Aunque el gobernador Daniel Peralta había solicitado la presentación de las renuncias la semana pasada.
Se presumía que ningún ministro se iría antes del 10 de diciembre. Pero los últimos acontecimientos ocurridos en el ámbito policial habrían precipitado su partida.
El 5 de noviembre el gobernador de la provincia a través de su Secretaría Privada pidió a todo el Gabinete de Ministros que ponga a disposición su renuncia en conjunto con las de sus equipos políticos hasta el rango de subsecretario.
Esto, de acuerdo a lo que las fuentes gubernamentales habían confiado a los medios capitalinos, estaba enmarcado en el “ordenamiento necesario de cara a la transición del 10 de diciembre” señalaron.

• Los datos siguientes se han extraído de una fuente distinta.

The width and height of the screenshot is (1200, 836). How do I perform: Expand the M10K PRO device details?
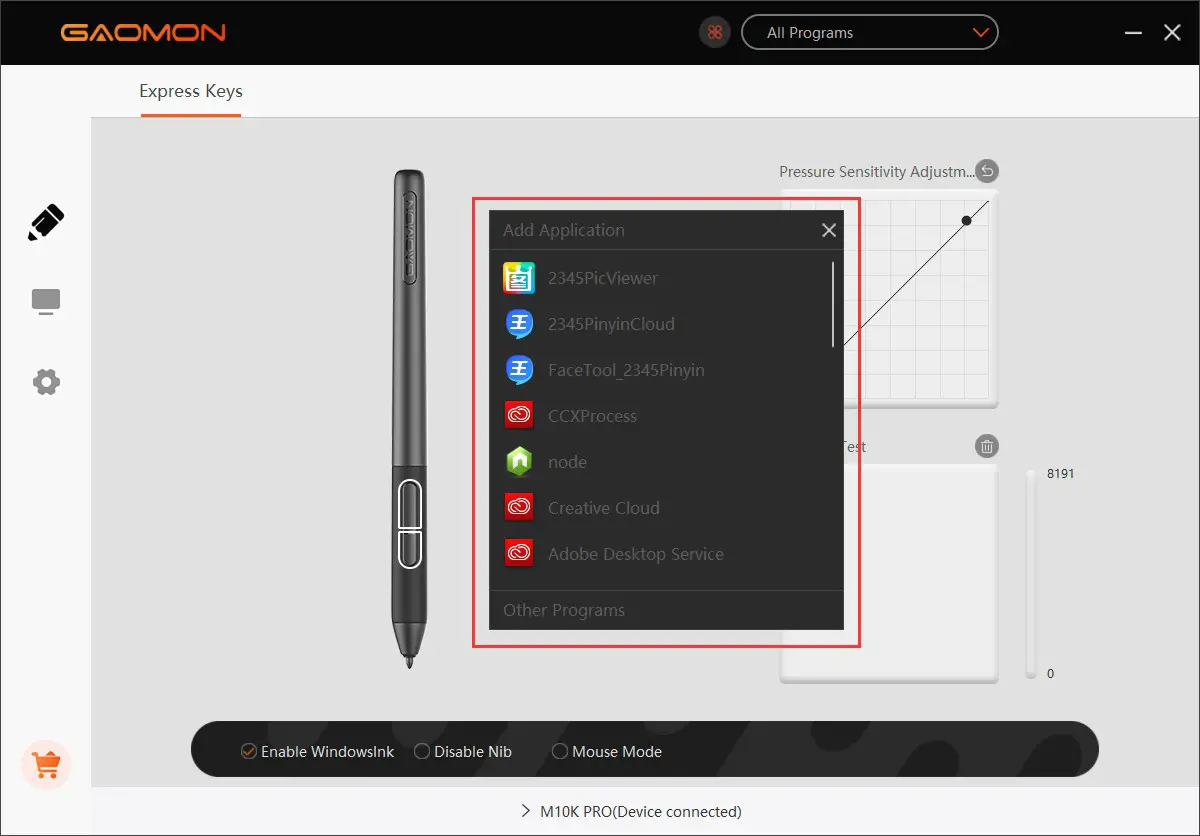pyautogui.click(x=629, y=811)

En ese momento también se aseguraba que los titulares de las distintas carteras permanecerían hasta el 9 de diciembre, precisamente para poder coordinar el traspaso de sus áreas a los funcionarios que ingresen junto a la gobernadora electa Alicia Kirchner.
Pero el ministro de Gobierno Gustavo Martínez decidió presentar su dimisión en forma indeclinable, y las especulaciones comenzaron a rodar fuertemente.
En su dimisión, el funcionario se remite a contestar el requerimiento de la Privada de Daniel Peralta y habría afirmado a cercanos que lo hacía para “dejar el camino liberado”, algo que no se entiende por ser una gestión que se va.
Sin embargo, desde dentro del Gobierno se asegura que en realidad su precipitada salida tendría directa vinculación con los últimos episodios de violencia y el malestar en las fuerzas que provocó algunas situaciones.
En particular los hechos ocurridos en los últimos días en la Seccional Quinta, donde un efectivo casi pierde un ojo producto de la agresión sufrida por un preso, despertaron el reclamo de los efectivos que aseguran que son muy pocos para atender a una población carcelaria creciente.
En tanto la situación ocurrida en Puerto San Julián, donde un interno mató a su pareja que lo había ido a visitar, también en el interior de la Comisaría Segunda de esa localidad, sin que hubiera una supervisión lo suficientemente atenta para evitar la agresión, vuelve a poner la mirada en el mismo punto: poco personal.
La hasta ayer subsecretaria de Gobierno Soledad Boggio, aseguró que la partida era política y tenía que ver, precisamente, con los pedidos de renuncia anticipados formulados por el gobernador, asegurando que al entender de su marido cuando se renuncia se debe realizar “con carácter de indeclinable”.
Mientras tanto la cartera de Gobierno quedará, hasta el 9 de diciembre, a cargo del ministro de la Producción, Harold Bark.